• [WORK TO COMPLETE] Please retype the following data line for line, without changing anything.
== MATERIAL PROVIDED ==
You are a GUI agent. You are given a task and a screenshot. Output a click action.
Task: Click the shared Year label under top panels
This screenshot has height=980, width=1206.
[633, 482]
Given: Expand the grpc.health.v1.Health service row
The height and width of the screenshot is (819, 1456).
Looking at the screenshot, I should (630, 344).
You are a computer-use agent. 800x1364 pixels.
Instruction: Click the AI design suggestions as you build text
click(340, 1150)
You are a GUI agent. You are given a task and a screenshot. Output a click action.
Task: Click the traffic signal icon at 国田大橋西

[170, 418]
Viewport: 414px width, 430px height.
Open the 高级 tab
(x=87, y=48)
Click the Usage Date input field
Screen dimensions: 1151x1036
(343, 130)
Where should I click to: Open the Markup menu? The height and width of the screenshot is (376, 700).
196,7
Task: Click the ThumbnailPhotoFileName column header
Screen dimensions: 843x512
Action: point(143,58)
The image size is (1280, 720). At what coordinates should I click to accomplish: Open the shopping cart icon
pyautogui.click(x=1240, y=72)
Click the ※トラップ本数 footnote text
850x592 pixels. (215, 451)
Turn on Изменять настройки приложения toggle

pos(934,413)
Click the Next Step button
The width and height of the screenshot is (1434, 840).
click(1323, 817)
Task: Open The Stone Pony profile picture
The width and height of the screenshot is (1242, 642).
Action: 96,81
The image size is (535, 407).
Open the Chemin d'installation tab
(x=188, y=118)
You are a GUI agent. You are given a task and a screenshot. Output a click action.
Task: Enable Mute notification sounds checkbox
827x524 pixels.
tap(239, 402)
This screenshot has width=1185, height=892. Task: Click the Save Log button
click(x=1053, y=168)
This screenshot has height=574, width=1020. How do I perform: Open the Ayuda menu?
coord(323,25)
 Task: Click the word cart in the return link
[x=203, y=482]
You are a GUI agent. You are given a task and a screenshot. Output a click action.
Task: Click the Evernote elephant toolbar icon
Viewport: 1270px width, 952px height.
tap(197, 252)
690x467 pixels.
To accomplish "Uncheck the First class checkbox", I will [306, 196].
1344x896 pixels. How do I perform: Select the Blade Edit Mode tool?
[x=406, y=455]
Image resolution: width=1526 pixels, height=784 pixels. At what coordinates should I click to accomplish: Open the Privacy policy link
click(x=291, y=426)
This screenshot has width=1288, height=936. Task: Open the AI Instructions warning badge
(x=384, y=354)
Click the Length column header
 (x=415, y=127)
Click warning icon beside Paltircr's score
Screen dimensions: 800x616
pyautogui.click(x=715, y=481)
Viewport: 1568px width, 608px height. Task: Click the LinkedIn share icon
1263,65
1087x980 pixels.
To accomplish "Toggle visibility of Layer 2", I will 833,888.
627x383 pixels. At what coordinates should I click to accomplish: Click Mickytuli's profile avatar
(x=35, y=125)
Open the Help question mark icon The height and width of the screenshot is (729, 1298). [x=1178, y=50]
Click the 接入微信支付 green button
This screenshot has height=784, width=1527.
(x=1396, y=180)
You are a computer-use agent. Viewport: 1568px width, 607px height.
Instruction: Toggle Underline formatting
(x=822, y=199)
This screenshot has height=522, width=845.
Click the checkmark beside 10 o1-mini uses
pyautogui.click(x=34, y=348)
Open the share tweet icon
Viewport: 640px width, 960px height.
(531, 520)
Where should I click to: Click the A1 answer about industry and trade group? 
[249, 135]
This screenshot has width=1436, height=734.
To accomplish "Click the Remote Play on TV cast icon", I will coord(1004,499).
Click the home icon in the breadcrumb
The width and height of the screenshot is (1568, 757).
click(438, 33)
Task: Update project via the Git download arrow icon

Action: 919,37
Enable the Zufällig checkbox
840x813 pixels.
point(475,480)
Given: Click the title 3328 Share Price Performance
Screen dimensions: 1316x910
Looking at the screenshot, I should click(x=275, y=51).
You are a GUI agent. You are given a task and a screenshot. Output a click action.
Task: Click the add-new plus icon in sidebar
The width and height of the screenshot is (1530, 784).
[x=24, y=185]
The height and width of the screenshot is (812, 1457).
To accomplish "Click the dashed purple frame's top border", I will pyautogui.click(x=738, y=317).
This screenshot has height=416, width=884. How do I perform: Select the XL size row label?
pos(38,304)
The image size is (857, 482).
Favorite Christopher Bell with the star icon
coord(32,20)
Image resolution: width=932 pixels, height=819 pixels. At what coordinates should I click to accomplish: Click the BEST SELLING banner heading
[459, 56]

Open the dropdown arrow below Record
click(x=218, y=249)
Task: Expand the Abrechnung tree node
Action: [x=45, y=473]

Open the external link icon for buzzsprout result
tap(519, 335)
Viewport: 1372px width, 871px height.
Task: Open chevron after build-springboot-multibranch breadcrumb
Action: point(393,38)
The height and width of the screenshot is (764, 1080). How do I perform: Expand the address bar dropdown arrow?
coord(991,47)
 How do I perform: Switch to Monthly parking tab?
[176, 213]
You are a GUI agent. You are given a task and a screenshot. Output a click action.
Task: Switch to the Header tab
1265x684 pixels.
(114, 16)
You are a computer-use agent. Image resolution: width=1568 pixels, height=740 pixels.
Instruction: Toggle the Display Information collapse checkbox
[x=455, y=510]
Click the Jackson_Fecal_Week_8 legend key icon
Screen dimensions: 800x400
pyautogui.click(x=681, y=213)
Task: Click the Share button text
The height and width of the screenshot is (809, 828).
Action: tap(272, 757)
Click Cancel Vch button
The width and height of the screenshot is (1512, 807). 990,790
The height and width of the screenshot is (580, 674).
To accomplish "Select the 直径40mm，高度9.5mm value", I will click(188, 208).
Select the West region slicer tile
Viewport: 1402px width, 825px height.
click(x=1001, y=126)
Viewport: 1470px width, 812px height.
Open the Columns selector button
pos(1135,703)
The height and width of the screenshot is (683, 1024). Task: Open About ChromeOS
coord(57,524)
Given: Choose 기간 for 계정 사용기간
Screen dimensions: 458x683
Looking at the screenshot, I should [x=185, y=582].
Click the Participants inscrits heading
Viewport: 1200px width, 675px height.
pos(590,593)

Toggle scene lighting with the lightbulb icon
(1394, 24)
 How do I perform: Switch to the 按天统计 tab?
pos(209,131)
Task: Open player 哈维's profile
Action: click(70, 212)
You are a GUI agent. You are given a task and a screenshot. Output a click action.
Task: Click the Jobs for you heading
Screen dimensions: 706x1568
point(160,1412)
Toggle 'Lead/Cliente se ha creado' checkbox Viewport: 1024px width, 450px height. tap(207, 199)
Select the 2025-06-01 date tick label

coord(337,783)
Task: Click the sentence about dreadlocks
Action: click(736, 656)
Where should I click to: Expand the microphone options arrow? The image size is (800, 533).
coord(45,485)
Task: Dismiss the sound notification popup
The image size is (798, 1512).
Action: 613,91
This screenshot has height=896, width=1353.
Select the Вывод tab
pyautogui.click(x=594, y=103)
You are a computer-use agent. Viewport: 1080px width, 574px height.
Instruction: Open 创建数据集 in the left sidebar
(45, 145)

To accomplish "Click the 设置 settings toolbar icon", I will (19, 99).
===
• [PROBLEM SOLUTION]
You are a GUI agent. You are given a task and a screenshot. Output a click action.
Task: Click the shared Year label under top panels
This screenshot has height=980, width=1206.
[633, 482]
Given: Expand the grpc.health.v1.Health service row
The height and width of the screenshot is (819, 1456).
Looking at the screenshot, I should (630, 344).
You are a computer-use agent. 800x1364 pixels.
Instruction: Click the AI design suggestions as you build text
click(340, 1150)
You are a GUI agent. You are given a task and a screenshot. Output a click action.
Task: Click the traffic signal icon at 国田大橋西

[170, 418]
Viewport: 414px width, 430px height.
Open the 高级 tab
(x=87, y=48)
Click the Usage Date input field
Screen dimensions: 1151x1036
(343, 130)
Where should I click to: Open the Markup menu? The height and width of the screenshot is (376, 700).
196,7
Task: Click the ThumbnailPhotoFileName column header
Screen dimensions: 843x512
Action: point(143,58)
The image size is (1280, 720). At what coordinates should I click to accomplish: Open the shopping cart icon
pyautogui.click(x=1240, y=72)
Click the ※トラップ本数 footnote text
850x592 pixels. (215, 451)
Turn on Изменять настройки приложения toggle

pos(934,413)
Click the Next Step button
The width and height of the screenshot is (1434, 840).
click(1323, 817)
Task: Open The Stone Pony profile picture
The width and height of the screenshot is (1242, 642).
Action: 96,81
The image size is (535, 407).
Open the Chemin d'installation tab
(x=188, y=118)
You are a GUI agent. You are given a task and a screenshot. Output a click action.
Task: Enable Mute notification sounds checkbox
827x524 pixels.
tap(239, 402)
This screenshot has width=1185, height=892. Task: Click the Save Log button
click(x=1053, y=168)
This screenshot has height=574, width=1020. How do I perform: Open the Ayuda menu?
coord(323,25)
 Task: Click the word cart in the return link
[x=203, y=482]
You are a GUI agent. You are given a task and a screenshot. Output a click action.
Task: Click the Evernote elephant toolbar icon
Viewport: 1270px width, 952px height.
tap(197, 252)
690x467 pixels.
To accomplish "Uncheck the First class checkbox", I will [306, 196].
1344x896 pixels. How do I perform: Select the Blade Edit Mode tool?
[x=406, y=455]
Image resolution: width=1526 pixels, height=784 pixels. At what coordinates should I click to accomplish: Open the Privacy policy link
click(x=291, y=426)
This screenshot has width=1288, height=936. Task: Open the AI Instructions warning badge
(x=384, y=354)
Click the Length column header
 (x=415, y=127)
Click warning icon beside Paltircr's score
Screen dimensions: 800x616
pyautogui.click(x=715, y=481)
Viewport: 1568px width, 608px height. Task: Click the LinkedIn share icon
1263,65
1087x980 pixels.
To accomplish "Toggle visibility of Layer 2", I will 833,888.
627x383 pixels. At what coordinates should I click to accomplish: Click Mickytuli's profile avatar
(x=35, y=125)
Open the Help question mark icon The height and width of the screenshot is (729, 1298). [x=1178, y=50]
Click the 接入微信支付 green button
This screenshot has height=784, width=1527.
(x=1396, y=180)
You are a computer-use agent. Viewport: 1568px width, 607px height.
Instruction: Toggle Underline formatting
(x=822, y=199)
This screenshot has height=522, width=845.
Click the checkmark beside 10 o1-mini uses
pyautogui.click(x=34, y=348)
Open the share tweet icon
Viewport: 640px width, 960px height.
(531, 520)
Where should I click to: Click the A1 answer about industry and trade group? 
[249, 135]
This screenshot has width=1436, height=734.
To accomplish "Click the Remote Play on TV cast icon", I will coord(1004,499).
Click the home icon in the breadcrumb
The width and height of the screenshot is (1568, 757).
click(438, 33)
Task: Update project via the Git download arrow icon

Action: 919,37
Enable the Zufällig checkbox
840x813 pixels.
point(475,480)
Given: Click the title 3328 Share Price Performance
Screen dimensions: 1316x910
Looking at the screenshot, I should click(x=275, y=51).
You are a GUI agent. You are given a task and a screenshot. Output a click action.
Task: Click the add-new plus icon in sidebar
The width and height of the screenshot is (1530, 784).
[x=24, y=185]
The height and width of the screenshot is (812, 1457).
To accomplish "Click the dashed purple frame's top border", I will pyautogui.click(x=738, y=317).
This screenshot has height=416, width=884. How do I perform: Select the XL size row label?
pos(38,304)
The image size is (857, 482).
Favorite Christopher Bell with the star icon
coord(32,20)
Image resolution: width=932 pixels, height=819 pixels. At what coordinates should I click to accomplish: Click the BEST SELLING banner heading
[459, 56]

Open the dropdown arrow below Record
click(x=218, y=249)
Task: Expand the Abrechnung tree node
Action: [x=45, y=473]

Open the external link icon for buzzsprout result
tap(519, 335)
Viewport: 1372px width, 871px height.
Task: Open chevron after build-springboot-multibranch breadcrumb
Action: point(393,38)
The height and width of the screenshot is (764, 1080). How do I perform: Expand the address bar dropdown arrow?
coord(991,47)
 How do I perform: Switch to Monthly parking tab?
[176, 213]
You are a GUI agent. You are given a task and a screenshot. Output a click action.
Task: Switch to the Header tab
1265x684 pixels.
(114, 16)
You are a computer-use agent. Image resolution: width=1568 pixels, height=740 pixels.
Instruction: Toggle the Display Information collapse checkbox
[x=455, y=510]
Click the Jackson_Fecal_Week_8 legend key icon
Screen dimensions: 800x400
pyautogui.click(x=681, y=213)
Task: Click the Share button text
The height and width of the screenshot is (809, 828).
Action: tap(272, 757)
Click Cancel Vch button
The width and height of the screenshot is (1512, 807). 990,790
The height and width of the screenshot is (580, 674).
To accomplish "Select the 直径40mm，高度9.5mm value", I will click(188, 208).
Select the West region slicer tile
Viewport: 1402px width, 825px height.
click(x=1001, y=126)
Viewport: 1470px width, 812px height.
Open the Columns selector button
pos(1135,703)
The height and width of the screenshot is (683, 1024). Task: Open About ChromeOS
coord(57,524)
Given: Choose 기간 for 계정 사용기간
Screen dimensions: 458x683
Looking at the screenshot, I should [x=185, y=582].
Click the Participants inscrits heading
Viewport: 1200px width, 675px height.
pos(590,593)

Toggle scene lighting with the lightbulb icon
(1394, 24)
 How do I perform: Switch to the 按天统计 tab?
pos(209,131)
Task: Open player 哈维's profile
Action: click(70, 212)
You are a GUI agent. You are given a task and a screenshot. Output a click action.
Task: Click the Jobs for you heading
Screen dimensions: 706x1568
point(160,1412)
Toggle 'Lead/Cliente se ha creado' checkbox Viewport: 1024px width, 450px height. tap(207, 199)
Select the 2025-06-01 date tick label

coord(337,783)
Task: Click the sentence about dreadlocks
Action: click(736, 656)
Where should I click to: Expand the microphone options arrow? The image size is (800, 533).
coord(45,485)
Task: Dismiss the sound notification popup
The image size is (798, 1512).
Action: 613,91
This screenshot has height=896, width=1353.
Select the Вывод tab
pyautogui.click(x=594, y=103)
You are a computer-use agent. Viewport: 1080px width, 574px height.
Instruction: Open 创建数据集 in the left sidebar
(45, 145)

To accomplish "Click the 设置 settings toolbar icon", I will (19, 99).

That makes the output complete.